Abstract

VT-MCNet: High-accuracy automatic modulation classification model based on vision transformer
Thien-Thanh Dao, Dae-Il Noh, Mikio Hasegawa, Hiroo Sekiya, and Won-Joo Hwang,
IEEE Communications Letters, , vol.28, no.1, pp.98-102, Apr., 2024. [pdf document]

Cognitive radio networks’ evolution hinges significantly on the use of automatic modulation classification (AMC). However, existing research reveals limitations in attaining high AMC accuracy due to ineffective feature extraction from signals. To counter this, we propose a vision-centric approach employing diverse kernel sizes to augment signal extraction. In addition, we refine the transformer architecture by incorporating a dual-branch multi-layer perceptron network, enabling diverse pattern learning and enhancing the model’s running speed.
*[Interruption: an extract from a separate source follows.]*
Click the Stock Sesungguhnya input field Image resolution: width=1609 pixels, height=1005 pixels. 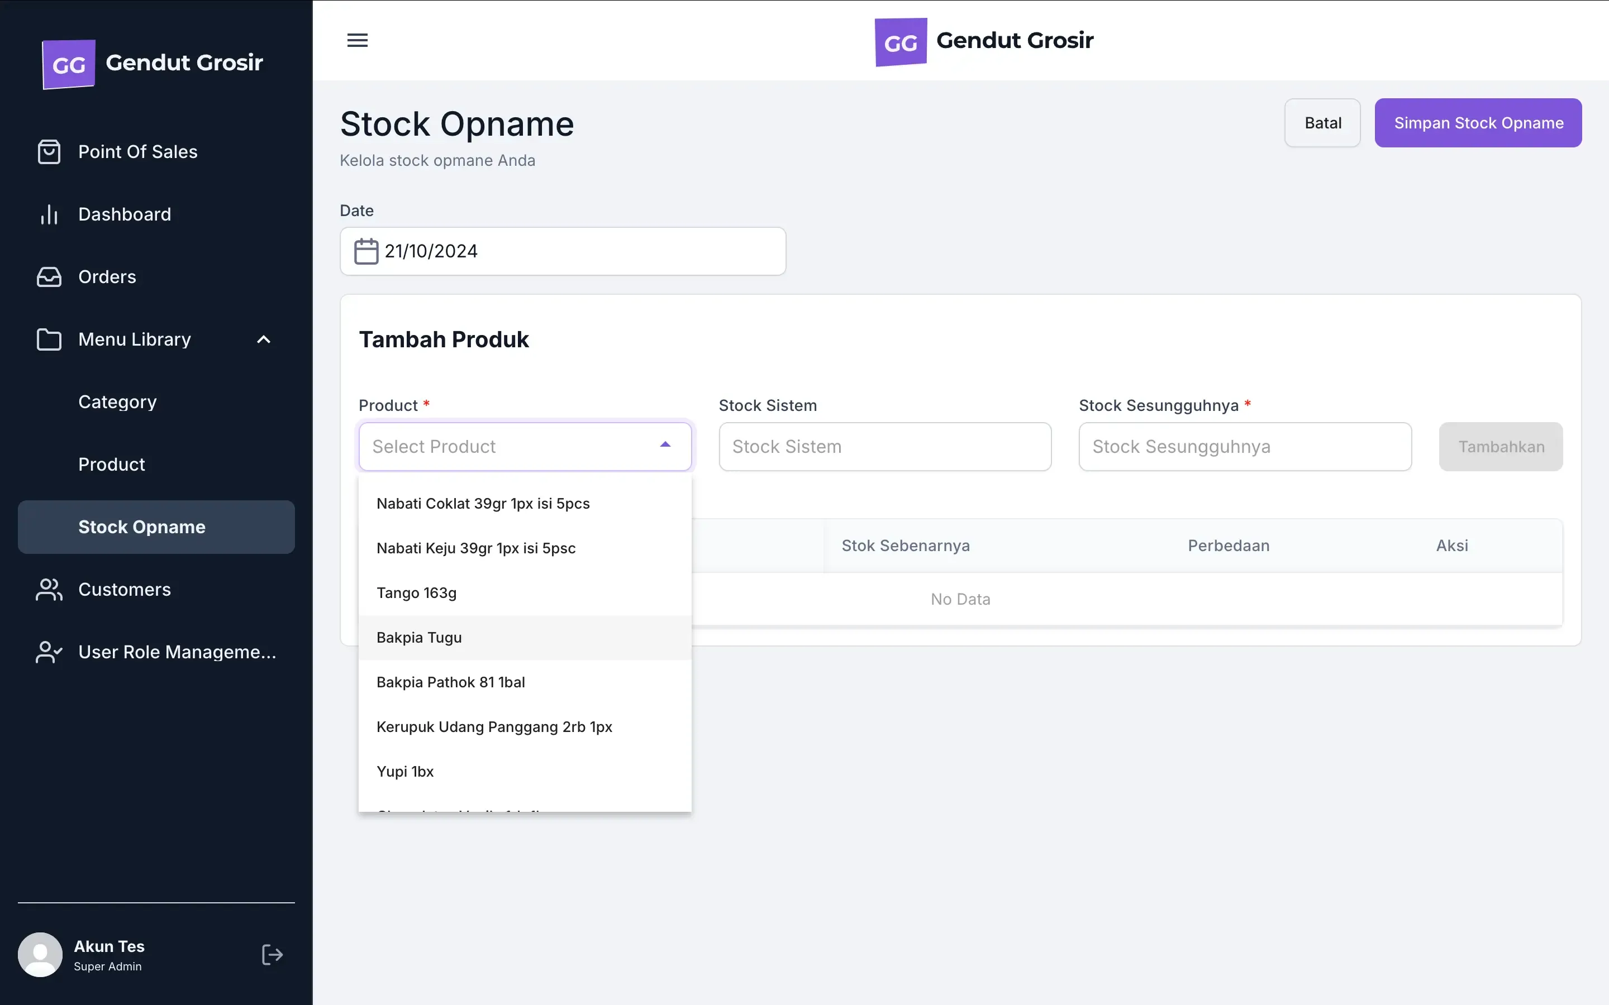pos(1244,447)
Specifically, our architecture allows the system to focus on relevant portions of the input sequence, thus, it improves classification accuracy for both high and low signal-to-noise regimes. By utilizing the widely recognized DeepSig dataset, our pioneering deep model, termed as VT-MCNet, outshines prior leading-edge deep networks in terms of classification accuracy and computational costs. Notably, VT-MCNet reaches an exceptional cumulative classification rate of up to 99.24%, while the state-of-the-art method, even with higher computational complexity, can only achieve 99.06%.